Mercury(II) Bioaccumulation and Antioxidant Physiology in Four Aquatic Insects

• Published in: Environmental science & technology Vol. 43; no. 3; pp. 934 - 940
• Main Authors: Xie, Lingtian, Flippin, Jennifer L, Deighton, Nigel, Funk, David H, Dickey, David A, Buchwalter, David B
• Format: Journal Article
• Language: English
• Published: Washington, DC American Chemical Society 01.02.2009
• Subjects: Anatomy & physiology; Animals; Antioxidants; Antioxidants - metabolism; Applied sciences; Bioaccumulation; Chimarra; Ecotoxicology and Human Environmental Health; Exact sciences and technology; Hydropsyche betteni; Insecta - metabolism; Insects; Isonychia; Mercury; Mercury - metabolism; Oxidation; Pollutants; Pollution; Species Specificity; Subcellular Fractions - metabolism; Water Pollutants, Chemical - metabolism; Compartmentalization; Trace element; Biological accumulation; Antioxidant; Catalyst activity; Mercury; Heavy metal
• ISSN: 0013-936X; 1520-5851
• DOI: 10.1021/es802323r

We examined Hg(II) bioaccumulation and compartmentalization patterns in conjunction with antioxidant responses in four aquatic insect species: two caddisflies (Chimarra sp. and Hydropsyche betteni) and two mayflies (Maccaffertium modestum and Isonychia sp).

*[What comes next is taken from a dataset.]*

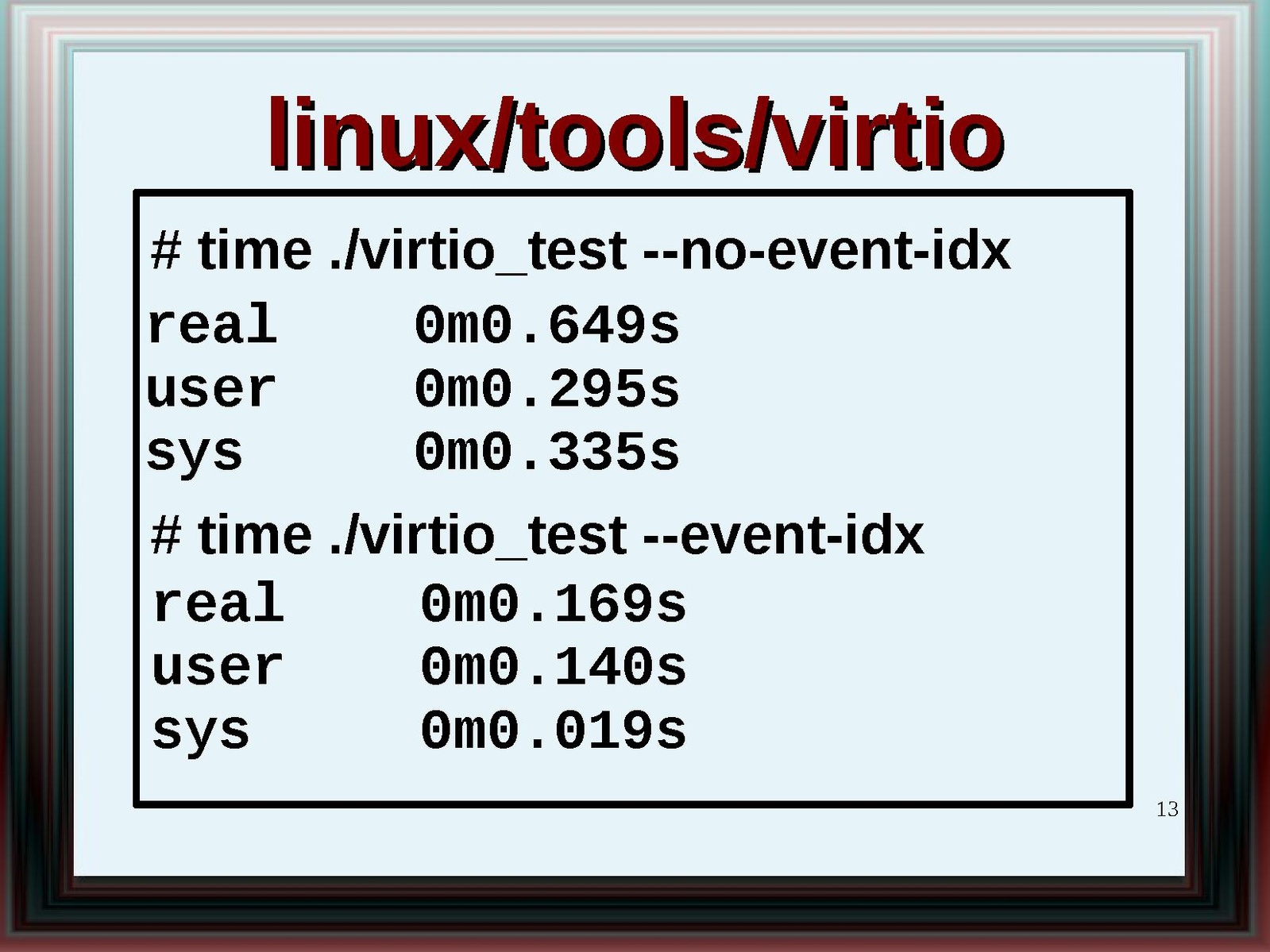The image size is (1270, 952).
Task: Click the user label above 0m0.335s row
Action: (x=211, y=389)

Total antioxidant capabilities differed among unexposed larvae, with both caddisfly species exhibiting elevated antioxidant activities relative to the mayflies. We were able to account for these differences by examining the constitutive activities of catalase (CAT), glutathione peroxidase (GPx), glutathione S-transferase (GST), and superoxide dismutase (SOD), in the four species. We also examined levels of reduced and oxidized glutathione and cysteine in the insects. Glutathione peroxidase and SOD were the most responsive to Hg exposure, with GPx catalytic activity increasing between 50 and 310%. Superoxide dismutase activity decreased between 35 and 50%. This SOD suppression was shown to be dose-dependent in both caddisflies, but the strength of this suppression did not appear to be related to rates of uptake. Surprisingly, little Hg (<10%) was found in the heat-stable cytosolic protein subcellular compartment in each of the four species, suggesting that Hg was not well detoxified. By combining bioaccumulation studies with other physiological measures, we can begin to better understand the consequences of trace metal pollutants in nature.